O vídeo, gravado no dia 17 de dezembro, começa com os presos caminhando por dez segundos dentro da penitenciária. Para preservar suas identidades, tomam o cuidado de exibir apenas os pés.
No foco principal, um homem de chinelos pretos e bermuda branca dá passos apertados, até que no oitavo segundo da caminhada o chão verde molhado de água se transforma num piso ensopado de sangue.
Dois segundos adiante, a câmera se levanta abruptamente e mostra o saldo do motim no CDP (Centro de Detenção Provisória) de Pedrinhas, um bairro da zona rural da capital maranhense.
Estão lá, diante da câmera e de comentários em tom de comemoração, os corpos de Diego Michael Mendes Coelho, 21, Manoel Laércio Santos Ribeiro, 46, e Irismar Pereira, 34.
O gestão Roseana Sarney (PMDB) não quis comentar o vídeo, enviado ao governo pela Folha.
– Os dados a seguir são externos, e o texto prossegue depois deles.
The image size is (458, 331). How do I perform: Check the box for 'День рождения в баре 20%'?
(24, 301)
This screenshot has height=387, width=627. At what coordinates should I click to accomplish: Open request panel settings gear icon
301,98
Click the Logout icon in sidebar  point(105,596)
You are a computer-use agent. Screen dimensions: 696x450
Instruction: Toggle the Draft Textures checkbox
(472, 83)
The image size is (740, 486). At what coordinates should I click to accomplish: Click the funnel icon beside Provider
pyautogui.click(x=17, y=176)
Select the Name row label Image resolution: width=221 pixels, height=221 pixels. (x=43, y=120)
Disse apenas que imagens supostamente registradas em Pedrinhas estão sendo divulgadas e poderão ser alvo de inquérito para investigar a sua veracidade.
CABEÇAS
As imagens, encaminhadas à Folha pelo Sindicato dos Servidores do Sistema Penitenciário do Estado do Maranhão, são chocantes.
Nas costas de um desses corpos, de bruços, estão duas cabeças, lado a lado. Elas são exibidas como troféus.
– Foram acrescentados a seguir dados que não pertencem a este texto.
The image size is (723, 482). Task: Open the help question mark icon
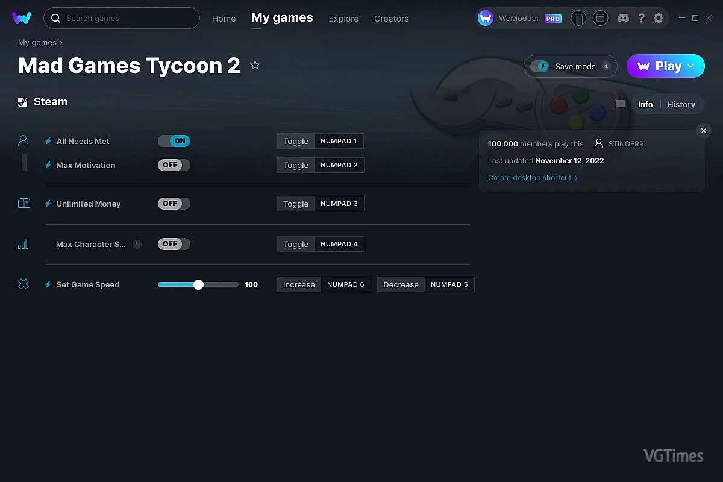tap(641, 18)
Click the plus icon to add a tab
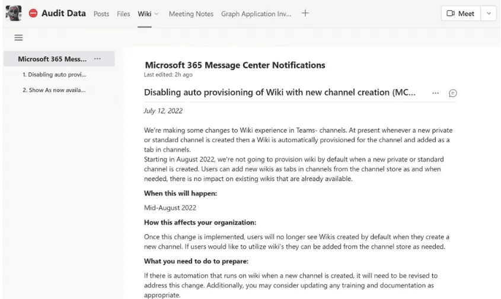This screenshot has height=299, width=501. [305, 13]
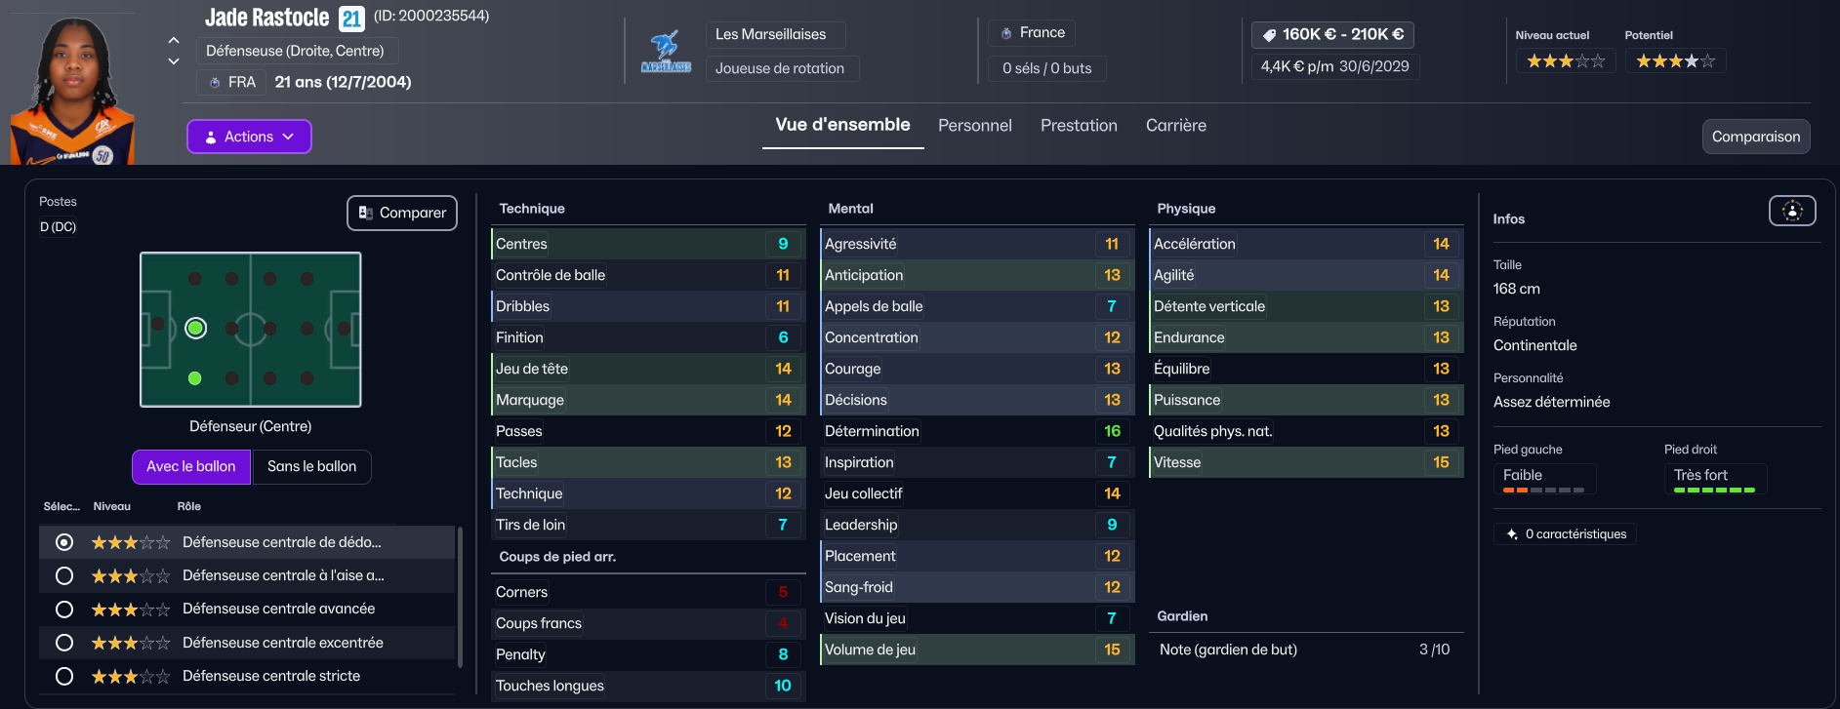Click the France flag icon
1840x709 pixels.
[1006, 33]
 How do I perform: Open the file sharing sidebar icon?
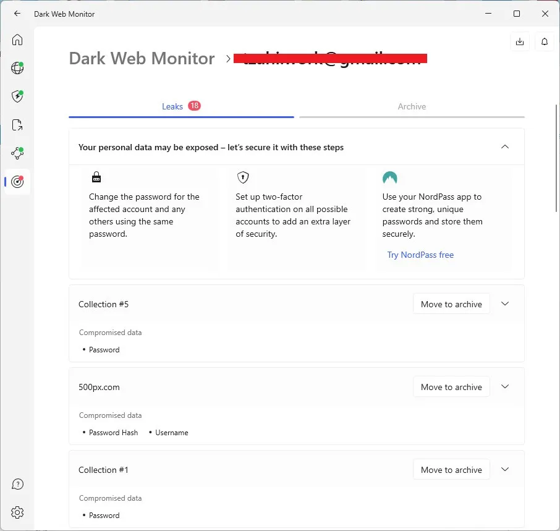[x=17, y=125]
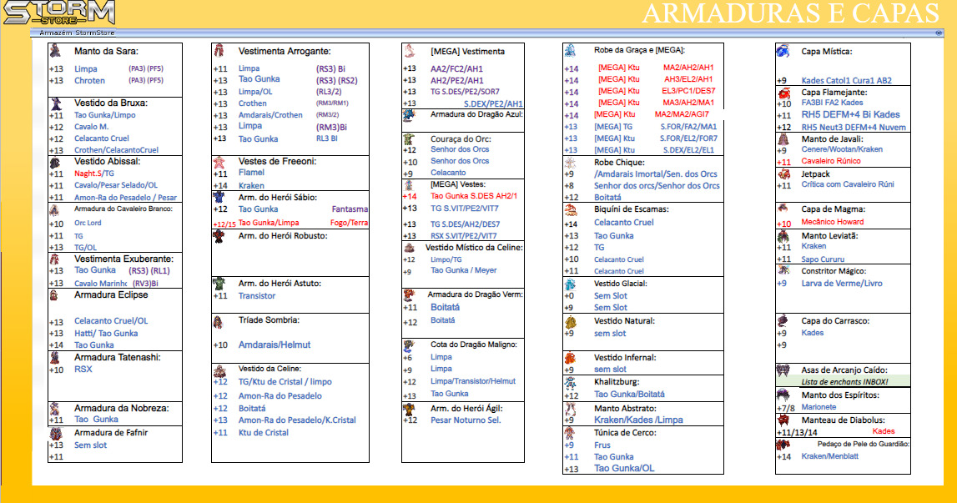Select the Vestido Glacial icon
957x503 pixels.
pyautogui.click(x=569, y=284)
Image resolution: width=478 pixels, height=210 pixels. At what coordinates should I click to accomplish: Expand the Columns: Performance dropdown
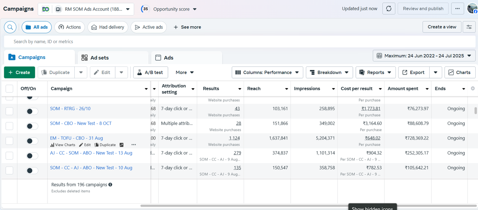point(267,72)
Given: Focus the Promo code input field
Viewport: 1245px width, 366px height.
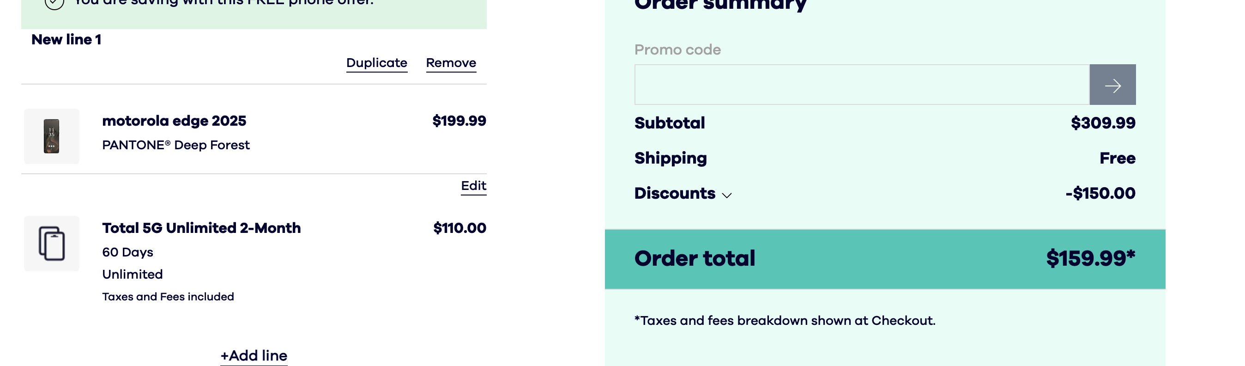Looking at the screenshot, I should [861, 85].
Ao lado, o terceiro decapitado ainda tem a cabeça encostada ao pescoço.
Um dos presos grita: “Bota [o corpo] de frente pra filmar direito”. Outro pede: “Não puxa a cabeça dele”.
Em vão. Um outro colega, também de chinelos, enfia os pés na poça de sangue, se aproxima e, com a ponta dos dedos, ergue a cabeça, puxada pelos cabelos.
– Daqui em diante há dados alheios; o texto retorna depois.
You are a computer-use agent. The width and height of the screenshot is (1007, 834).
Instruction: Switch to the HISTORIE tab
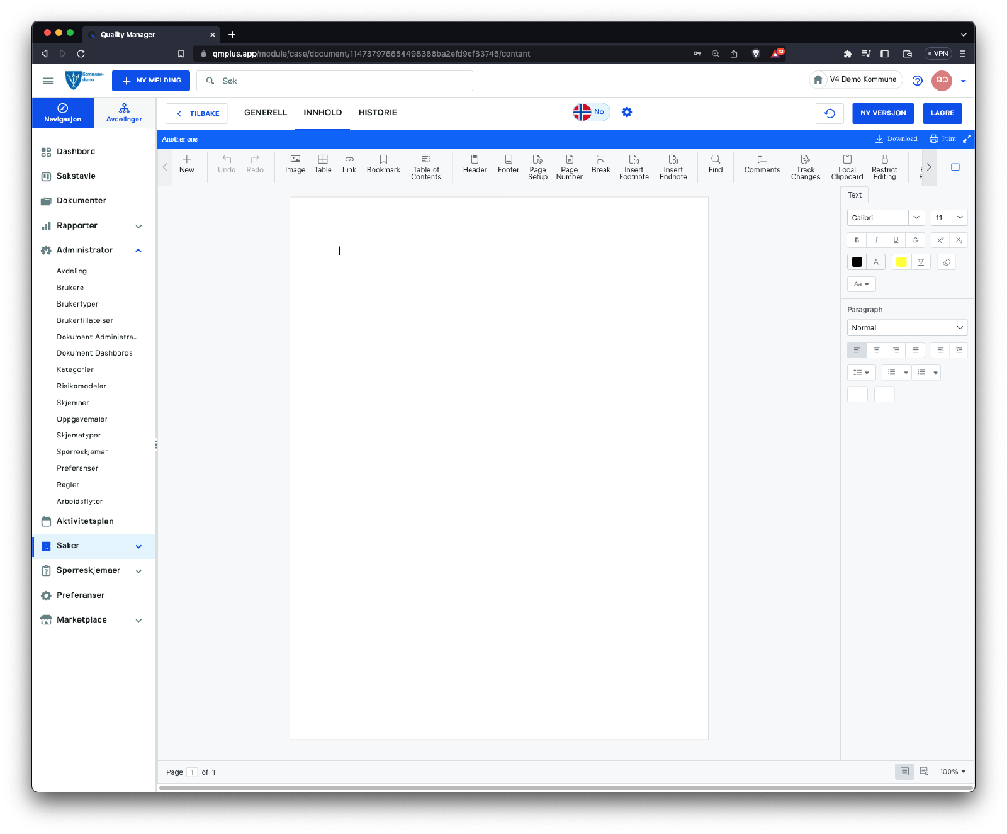pos(378,113)

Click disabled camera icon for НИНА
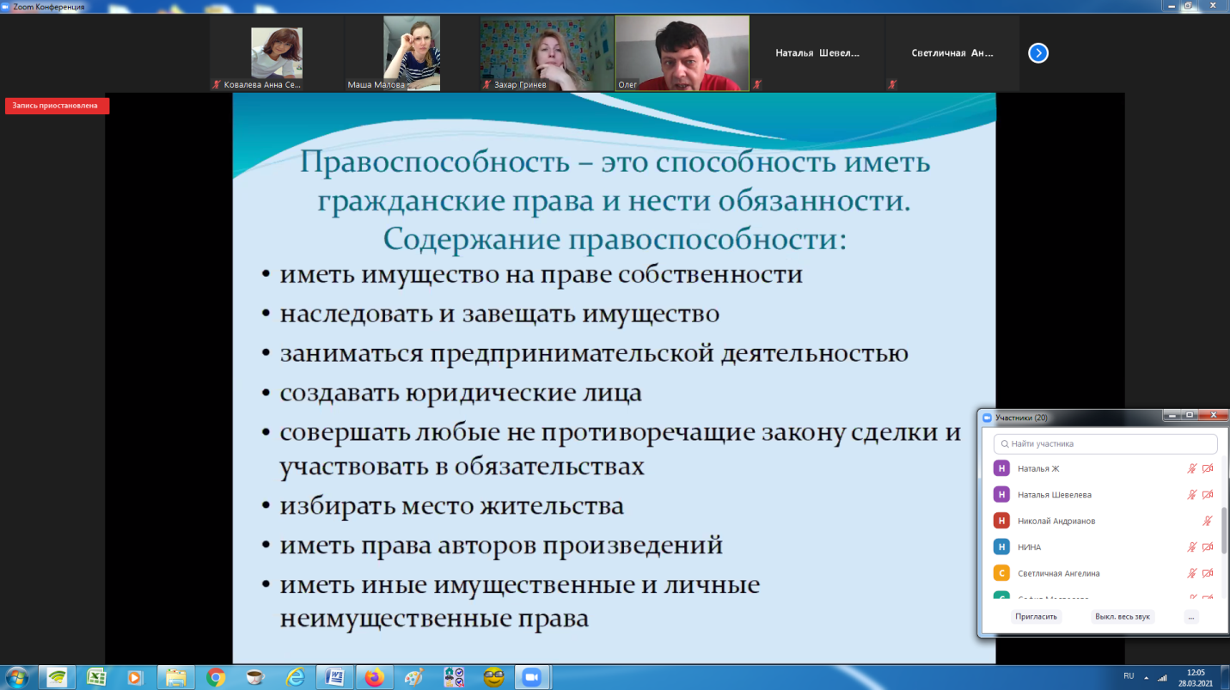pos(1207,547)
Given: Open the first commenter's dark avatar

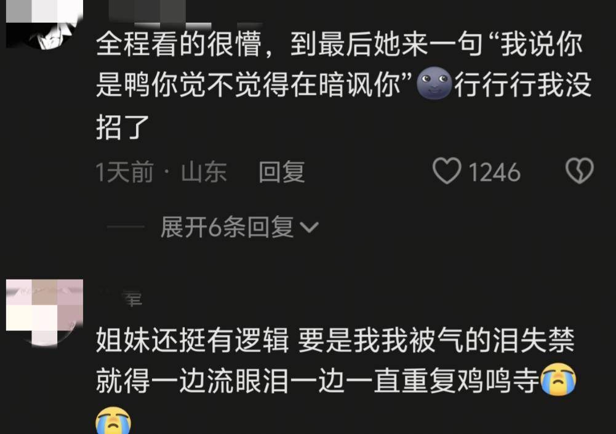Looking at the screenshot, I should coord(44,25).
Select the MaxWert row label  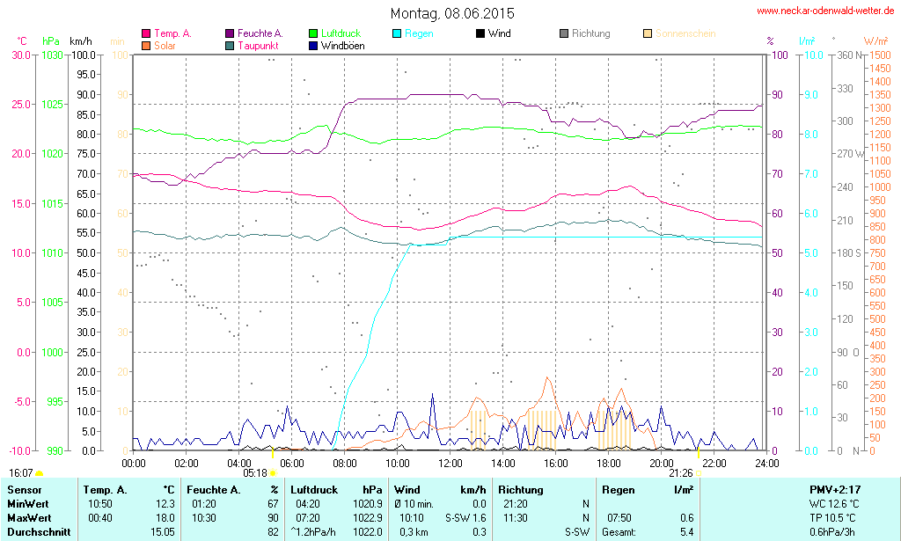pyautogui.click(x=28, y=518)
A cabeça escapa, cai no chão, mas é erguida novamente e colocada ao lado das outras duas. Os presos mantêm o clima de comemoração.
A câmera se aproxima e foca as cabeças bem de perto. Os três parecem ter sido torturados antes de terem as cabeças cortadas. Há marcas de cortes no rosto e por todo o corpo, que parecem ter sido feitas com facas e estiletes.
A câmera segue filmando. Gira e mostra corpos e cabeças de diferentes ângulos. Um dos presos, já descalço, coloca o pé sobre um dos corpos, em sinal de domínio sobre os inimigos.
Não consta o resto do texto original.